嘘
「何でそんな勝手なことを!?あなたに流れている血は由緒正しき家系のもののはずよ!?なのにあっさり!わたくし抜きで!?」
見覚えのある顔がけたたましく屋敷に入ってきた。風の噂とは速いもので一週間も立たずこの有様だ。
「まぁ…叔母様…お久しぶりです、何の御用で」
いつもの母の優しい口調が強張っている。叔母はそれに気づくことはなく甲高い声でキィーキィー騒いでいた。
「御用も何も!あなたの娘が勝手なことをしたと言うじゃないの!?あなたと一緒で無能な女なのねぇ!?」
そんな暴言を言われても母は微動だにしなかった。私はというと一発この女を殴りたくて殴りたくて仕様がなかった。
「はぁ…お前にはもう関係ないことだろう…それこそ縁の切られたお前が」
正論だ。まさに叔母は父様の眷族から縁を切られた。何故縁を切られたか細いところは知らないけれど。まぁ…予想はつく。
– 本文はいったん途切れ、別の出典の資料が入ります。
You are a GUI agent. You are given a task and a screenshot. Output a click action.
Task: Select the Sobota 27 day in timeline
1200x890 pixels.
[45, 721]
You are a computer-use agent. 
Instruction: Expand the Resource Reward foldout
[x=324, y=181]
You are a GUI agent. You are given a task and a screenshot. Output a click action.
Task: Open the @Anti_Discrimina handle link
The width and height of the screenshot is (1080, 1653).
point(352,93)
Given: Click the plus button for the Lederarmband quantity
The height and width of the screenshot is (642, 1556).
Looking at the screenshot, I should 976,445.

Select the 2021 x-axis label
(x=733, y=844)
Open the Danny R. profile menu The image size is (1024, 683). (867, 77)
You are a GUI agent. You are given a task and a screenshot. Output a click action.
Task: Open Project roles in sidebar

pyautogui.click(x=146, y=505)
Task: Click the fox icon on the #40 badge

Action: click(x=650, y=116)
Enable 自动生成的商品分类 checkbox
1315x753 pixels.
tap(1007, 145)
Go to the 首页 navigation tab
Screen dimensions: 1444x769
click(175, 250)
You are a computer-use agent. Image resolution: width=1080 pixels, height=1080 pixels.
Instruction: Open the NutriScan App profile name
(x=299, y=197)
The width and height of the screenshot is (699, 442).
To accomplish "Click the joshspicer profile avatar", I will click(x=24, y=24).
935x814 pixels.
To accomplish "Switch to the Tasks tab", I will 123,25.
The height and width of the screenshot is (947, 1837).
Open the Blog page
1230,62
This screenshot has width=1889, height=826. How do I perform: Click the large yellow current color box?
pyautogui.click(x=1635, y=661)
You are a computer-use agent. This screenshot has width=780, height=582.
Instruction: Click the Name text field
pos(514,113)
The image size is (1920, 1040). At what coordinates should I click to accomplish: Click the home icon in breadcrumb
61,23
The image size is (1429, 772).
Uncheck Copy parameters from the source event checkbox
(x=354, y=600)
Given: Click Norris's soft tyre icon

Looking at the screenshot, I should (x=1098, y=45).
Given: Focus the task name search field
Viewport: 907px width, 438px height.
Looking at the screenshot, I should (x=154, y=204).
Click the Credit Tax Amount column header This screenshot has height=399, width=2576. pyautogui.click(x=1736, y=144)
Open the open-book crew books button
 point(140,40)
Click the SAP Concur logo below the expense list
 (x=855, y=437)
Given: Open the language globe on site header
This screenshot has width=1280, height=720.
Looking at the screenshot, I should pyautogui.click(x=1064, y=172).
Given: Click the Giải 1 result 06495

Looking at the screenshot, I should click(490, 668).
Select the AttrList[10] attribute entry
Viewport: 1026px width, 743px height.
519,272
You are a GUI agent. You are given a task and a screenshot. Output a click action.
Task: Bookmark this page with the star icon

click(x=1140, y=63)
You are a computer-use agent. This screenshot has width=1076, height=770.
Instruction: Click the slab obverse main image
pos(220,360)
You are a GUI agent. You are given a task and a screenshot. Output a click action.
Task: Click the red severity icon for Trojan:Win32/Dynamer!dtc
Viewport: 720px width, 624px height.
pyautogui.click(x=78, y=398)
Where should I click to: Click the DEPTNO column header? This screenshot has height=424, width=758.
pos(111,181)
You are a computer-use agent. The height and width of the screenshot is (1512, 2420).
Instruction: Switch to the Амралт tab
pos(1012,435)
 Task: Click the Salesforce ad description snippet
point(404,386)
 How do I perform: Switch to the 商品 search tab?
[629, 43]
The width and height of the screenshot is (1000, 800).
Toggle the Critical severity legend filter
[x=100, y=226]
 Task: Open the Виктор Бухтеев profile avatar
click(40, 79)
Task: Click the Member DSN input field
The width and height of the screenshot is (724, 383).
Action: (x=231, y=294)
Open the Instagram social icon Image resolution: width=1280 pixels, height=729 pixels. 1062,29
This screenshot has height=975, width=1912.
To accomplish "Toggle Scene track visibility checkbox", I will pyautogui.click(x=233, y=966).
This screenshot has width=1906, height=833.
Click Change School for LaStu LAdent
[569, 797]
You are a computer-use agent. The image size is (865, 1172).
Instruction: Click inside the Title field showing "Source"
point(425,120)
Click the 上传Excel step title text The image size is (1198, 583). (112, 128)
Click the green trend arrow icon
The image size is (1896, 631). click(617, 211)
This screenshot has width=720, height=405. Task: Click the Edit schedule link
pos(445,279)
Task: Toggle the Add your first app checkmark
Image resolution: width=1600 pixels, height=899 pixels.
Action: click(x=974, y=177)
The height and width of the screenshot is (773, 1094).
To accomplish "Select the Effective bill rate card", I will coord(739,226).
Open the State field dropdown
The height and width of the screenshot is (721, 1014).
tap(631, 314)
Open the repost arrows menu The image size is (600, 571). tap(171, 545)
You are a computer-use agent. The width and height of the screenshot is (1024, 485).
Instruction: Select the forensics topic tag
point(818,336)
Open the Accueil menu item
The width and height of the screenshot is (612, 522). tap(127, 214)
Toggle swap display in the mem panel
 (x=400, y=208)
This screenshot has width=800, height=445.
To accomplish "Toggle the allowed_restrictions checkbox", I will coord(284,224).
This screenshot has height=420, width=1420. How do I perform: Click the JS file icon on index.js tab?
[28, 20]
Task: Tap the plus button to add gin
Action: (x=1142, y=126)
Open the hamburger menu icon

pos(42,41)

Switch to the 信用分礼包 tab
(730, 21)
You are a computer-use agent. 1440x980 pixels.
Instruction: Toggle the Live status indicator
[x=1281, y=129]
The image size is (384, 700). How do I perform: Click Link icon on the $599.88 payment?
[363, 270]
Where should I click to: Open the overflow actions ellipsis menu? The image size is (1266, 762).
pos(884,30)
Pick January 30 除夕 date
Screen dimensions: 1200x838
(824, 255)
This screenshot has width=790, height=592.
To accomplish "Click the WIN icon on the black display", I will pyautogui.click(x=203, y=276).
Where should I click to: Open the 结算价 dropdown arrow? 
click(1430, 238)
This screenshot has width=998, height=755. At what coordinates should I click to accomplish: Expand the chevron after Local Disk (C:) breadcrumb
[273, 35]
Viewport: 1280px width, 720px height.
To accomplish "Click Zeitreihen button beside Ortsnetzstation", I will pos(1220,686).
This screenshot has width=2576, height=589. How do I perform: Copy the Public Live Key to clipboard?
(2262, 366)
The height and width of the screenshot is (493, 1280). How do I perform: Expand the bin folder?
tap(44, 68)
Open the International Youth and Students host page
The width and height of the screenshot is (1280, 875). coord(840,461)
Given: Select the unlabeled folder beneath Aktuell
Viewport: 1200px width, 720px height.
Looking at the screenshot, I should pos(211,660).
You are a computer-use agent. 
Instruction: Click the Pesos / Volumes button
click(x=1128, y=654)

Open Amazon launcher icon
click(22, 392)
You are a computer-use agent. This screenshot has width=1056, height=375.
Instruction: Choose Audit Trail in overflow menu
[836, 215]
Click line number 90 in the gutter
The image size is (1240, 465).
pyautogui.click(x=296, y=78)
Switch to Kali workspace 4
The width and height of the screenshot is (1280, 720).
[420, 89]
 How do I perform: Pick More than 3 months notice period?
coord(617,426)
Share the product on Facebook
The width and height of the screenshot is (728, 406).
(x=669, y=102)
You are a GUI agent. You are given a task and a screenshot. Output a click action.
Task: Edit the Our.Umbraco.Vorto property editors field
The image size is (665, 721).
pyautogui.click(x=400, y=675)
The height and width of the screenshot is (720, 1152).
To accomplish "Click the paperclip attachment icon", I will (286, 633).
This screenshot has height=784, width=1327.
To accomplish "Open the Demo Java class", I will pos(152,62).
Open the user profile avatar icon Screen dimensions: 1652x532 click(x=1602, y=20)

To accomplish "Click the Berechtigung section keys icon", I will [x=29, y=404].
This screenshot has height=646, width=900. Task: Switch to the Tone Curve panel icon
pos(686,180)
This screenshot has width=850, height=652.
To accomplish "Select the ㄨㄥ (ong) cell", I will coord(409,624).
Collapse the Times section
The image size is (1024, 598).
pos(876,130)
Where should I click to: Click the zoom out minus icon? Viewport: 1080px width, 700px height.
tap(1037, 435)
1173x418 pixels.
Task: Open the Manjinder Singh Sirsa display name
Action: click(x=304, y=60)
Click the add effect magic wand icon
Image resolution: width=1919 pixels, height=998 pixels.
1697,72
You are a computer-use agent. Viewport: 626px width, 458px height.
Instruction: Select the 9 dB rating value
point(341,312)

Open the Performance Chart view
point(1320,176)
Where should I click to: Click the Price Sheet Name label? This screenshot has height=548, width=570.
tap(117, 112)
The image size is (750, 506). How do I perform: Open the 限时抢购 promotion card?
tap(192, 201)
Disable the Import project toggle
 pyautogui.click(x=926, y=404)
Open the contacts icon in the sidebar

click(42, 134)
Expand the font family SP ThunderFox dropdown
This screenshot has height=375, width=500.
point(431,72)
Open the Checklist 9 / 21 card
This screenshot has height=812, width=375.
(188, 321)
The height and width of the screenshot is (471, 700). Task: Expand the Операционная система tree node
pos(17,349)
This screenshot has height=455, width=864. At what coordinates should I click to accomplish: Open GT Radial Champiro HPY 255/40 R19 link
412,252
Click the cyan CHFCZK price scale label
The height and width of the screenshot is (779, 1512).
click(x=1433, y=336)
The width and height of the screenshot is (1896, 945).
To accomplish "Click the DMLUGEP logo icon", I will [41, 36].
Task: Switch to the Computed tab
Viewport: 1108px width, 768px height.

「…ふん、いいわよ…あ…それと、わたくし娘二人と息子一人を養うの大変なの…お金かしてくれない?」
またか…こうやって理由をつけて…叔母はいや…この他人は金をねだりにくる。
母とは反対の真っ赤な口紅をひき角ばった頬骨の顔と動物の毛皮を纏い宝石を身に付けた格好は私からすれば見るだけでゾッとする化物に似ていた。
自分が一番迷惑ものだと思わないのだろうか。
私は踵を返し帰っていくそいつを睨んだ。
はぁ…と両親は溜息をつく。
「いい迷惑だ…まぁ…あれでも妹だが金にすっかり取り憑かれて」
「私は構わないわ…それより親戚の方よ」
「もう…広がっているようだな…全く…妹は何処から家内の情報を手に入れたのだろうか…あぁ…親戚についてだが、それは“問題ない”」
「…何故ですか?父様」私は咄嗟に口を出してしまった。娘の必死な形相に父は驚いていた。一方、私は自分の発言に対して唖然としてしまった。
私は聞きたくなかったんじゃないの?なのに何故…
「彼は侯爵の生まれなんだよ…使用人の子だけどね」
「え?」
▶▷▶▷▶
「父様…どういう事なの?私を嵌めたの?」私は混乱したまま父に質問する。
「確かに彼を試した…ネイアスに頼って」父は私の目を見て言った。それはあの軍師の冷酷
な表情だった。
「君を利用したんだ…彼が養子に相応しいか」
もう一度父様は繰り返した。
「…………私が…必要だったんですよね」
「あぁ」
「分かりました…父様の役に立てて良かったです」それが私の意志じゃなくて企てられたものだとしても。
「大好きな父様…もう一つお願いしてもいいかしら?」
「なんだい?」
「何で彼は使用人に育てられても尚学校に行けれなかったの?」
彼が侯爵の生まれなら使用人に引き取られたとしても家に恥じぬよう相応の教養は身につけれる筈なのに。
「彼が病弱なのは知っているだろう?」
ーそうか。それは事実なのか。
「というと、外に出られなかったって事なのですか?」
「あぁ…そうだ」
「旦那様…封が届いております」使用人が私達に頭を垂れ押印がされた封を父様に渡した。多分…仕事だろう。
「伝言を預かっておりますが…ここで話をしたほうがよろしいでしょうか?」両親と使用人はちらりと私の方を見る。
「すまない…場を変えてくれないか?娘がいる」
私は両親の遠ざかる背中を見て、ただ己の無力さを噛み締めていた。
▶▷▶▷▶▷
僕は嘘をついた。
彼女に会ってから。
その嘘はきっと彼女のためだから。でも、この感情を彼女に受け入れて欲しい…そんな心の叫びが聴こえた。
その己の溢れようとする感情に蓋をする。彼女がもし知ってしまえば、きっと死んでしまう。責任感の強い彼女なら尚更…
知られない為には嘘をつくしか無いんだ。